Computational resources in Boulder Opal
Understanding the Boulder Opal computing environment and utilizing the compute resources effectively
Based on your Boulder Opal plan, you are allocated machine hours and the maximum number of machines you can spin up to run concurrent calculations. For example, with the Performance plan, you can spin up to 4 machines simultaneously, which corresponds to 4 concurrent calculations. With the Professional plan, you can spin up to 16 machines simultaneously, which corresponds to 16 concurrent calculations. The total number of machine hours consumed is the number of hours aggregated across all machines running in your environment.
In this topic, we will cover how parallel computations are treated and how you can manage your Boulder Opal queue and resources.
Parallel computations
When you submit a calculation request in Boulder Opal, depending on the type of calculation, it will result in one or multiple tasks being added to your organization's queue. Boulder Opal calculations utilize multiprocessing, hence each calculation runs as quickly as possible on a single worker. By design only a single calculation is running at a time on a single worker machine to avoid any memory issues. If your Boulder Opal plan allows for concurrent calculations and enough worker machines are online, the tasks will run in parallel. Visit the Boulder Opal web app to monitor the status of your organization's queue.
Collecting requests
Most functions in Boulder Opal (for example, boulderopal.execute_graph
) can be viewed as a single task execution request to be scheduled for running on a remote machine.
However, you can use boulderopal.cloud.group_requests
to bundle multiple requests together and submit them at once.
Key considerations when using boulderopal.cloud.group_requests
:
- Up to five requests can be submitted collected together. If more are requested, a runtime error will be raised.
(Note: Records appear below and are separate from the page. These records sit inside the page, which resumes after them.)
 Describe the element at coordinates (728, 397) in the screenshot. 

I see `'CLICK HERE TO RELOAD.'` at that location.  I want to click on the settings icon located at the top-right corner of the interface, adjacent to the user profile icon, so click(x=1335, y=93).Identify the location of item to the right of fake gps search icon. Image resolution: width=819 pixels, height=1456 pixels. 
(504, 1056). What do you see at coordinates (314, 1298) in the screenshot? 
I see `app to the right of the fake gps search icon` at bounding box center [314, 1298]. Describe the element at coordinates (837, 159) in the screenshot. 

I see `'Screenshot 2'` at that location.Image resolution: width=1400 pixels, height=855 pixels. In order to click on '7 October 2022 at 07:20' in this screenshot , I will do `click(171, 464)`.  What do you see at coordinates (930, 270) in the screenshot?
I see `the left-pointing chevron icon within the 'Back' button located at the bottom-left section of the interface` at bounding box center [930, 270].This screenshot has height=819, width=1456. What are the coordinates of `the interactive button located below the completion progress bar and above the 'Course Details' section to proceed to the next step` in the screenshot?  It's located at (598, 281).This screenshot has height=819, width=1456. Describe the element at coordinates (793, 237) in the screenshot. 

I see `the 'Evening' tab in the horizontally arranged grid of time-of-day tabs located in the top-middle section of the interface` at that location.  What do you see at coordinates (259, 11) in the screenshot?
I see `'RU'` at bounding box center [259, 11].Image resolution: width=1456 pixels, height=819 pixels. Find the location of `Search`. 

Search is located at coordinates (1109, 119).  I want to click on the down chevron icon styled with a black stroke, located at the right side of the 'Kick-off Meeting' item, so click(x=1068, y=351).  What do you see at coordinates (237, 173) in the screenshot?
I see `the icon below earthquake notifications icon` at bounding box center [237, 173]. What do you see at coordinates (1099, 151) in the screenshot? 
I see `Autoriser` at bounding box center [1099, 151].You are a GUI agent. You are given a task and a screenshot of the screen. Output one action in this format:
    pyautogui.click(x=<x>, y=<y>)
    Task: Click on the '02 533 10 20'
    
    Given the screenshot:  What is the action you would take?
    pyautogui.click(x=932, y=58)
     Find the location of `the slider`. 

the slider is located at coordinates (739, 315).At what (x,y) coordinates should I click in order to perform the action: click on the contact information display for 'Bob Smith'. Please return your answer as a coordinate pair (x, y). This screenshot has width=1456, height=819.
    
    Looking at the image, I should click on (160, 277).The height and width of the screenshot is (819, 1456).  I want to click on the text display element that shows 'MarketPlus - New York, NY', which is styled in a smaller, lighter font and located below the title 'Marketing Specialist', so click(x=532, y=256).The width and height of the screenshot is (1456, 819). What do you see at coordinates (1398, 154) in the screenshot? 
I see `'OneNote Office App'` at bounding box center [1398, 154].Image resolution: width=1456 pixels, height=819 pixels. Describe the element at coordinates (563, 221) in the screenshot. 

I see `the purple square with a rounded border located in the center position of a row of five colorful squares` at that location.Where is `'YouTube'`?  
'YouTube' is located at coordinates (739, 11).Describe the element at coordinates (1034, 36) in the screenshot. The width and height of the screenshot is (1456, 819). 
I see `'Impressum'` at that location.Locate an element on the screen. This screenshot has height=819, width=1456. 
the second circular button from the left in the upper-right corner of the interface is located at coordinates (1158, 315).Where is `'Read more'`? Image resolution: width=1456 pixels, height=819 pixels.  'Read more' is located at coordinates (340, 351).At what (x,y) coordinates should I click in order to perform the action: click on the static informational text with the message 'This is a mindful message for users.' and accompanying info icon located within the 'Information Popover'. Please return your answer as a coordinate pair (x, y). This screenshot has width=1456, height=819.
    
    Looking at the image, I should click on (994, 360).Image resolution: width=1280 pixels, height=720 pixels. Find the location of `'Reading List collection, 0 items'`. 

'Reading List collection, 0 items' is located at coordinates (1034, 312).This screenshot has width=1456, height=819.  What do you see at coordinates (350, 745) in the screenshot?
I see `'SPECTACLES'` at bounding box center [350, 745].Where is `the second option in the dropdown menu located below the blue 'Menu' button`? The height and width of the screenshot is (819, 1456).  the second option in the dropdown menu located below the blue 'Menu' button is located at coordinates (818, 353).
- The actual number of tasks that will run in parallel depends on your Boulder Opal plan and the number of available machines in your environment. You can use
boulderopal.cloud.request_machines
to spin up the machines before submitting the tasks. - The context manager blocks execution until all request results submitted are available.
- All the requests within the context manager must be independent from one another. That is, a request cannot depend on another request's result. Note that this also applies to a single function that may contain multiple requests. For example,
boulderopal.closed_loop.optimize
results in multiple requests where each step relies on the previous step's result, and may trigger a runtime error if used withboulderopal.cloud.group_requests
.
Managing the queue
In certain scenarios, your calculation may be in the queued state for an unusually long time (for example, longer than 20 minutes). Long queue times can be primarily triggered by:
- Upscaling worker machines.
- Provisioning additional virtual machine instances.
- All allowed machines for the plan are busy running calculations.
Upscaling worker machines
If there are outstanding queued tasks, your Boulder Opal environment will upscale by spinning up new worker machines.
A machine will spin up when a task is in the queue for more than 30 seconds.
For example, in the case of a boulderopal.run_optimization
calculation with optimization_count=10
the first worker machine would pick the first task.
And after every 30 seconds if there are outstanding tasks in the queue, a new worker machine will spin up to handle the outstanding tasks.
If each optimization takes about five minutes to run, the system by the end would have spun up 10 worker machines.
This is because at every 30 second interval there would always be a task outstanding in the queue.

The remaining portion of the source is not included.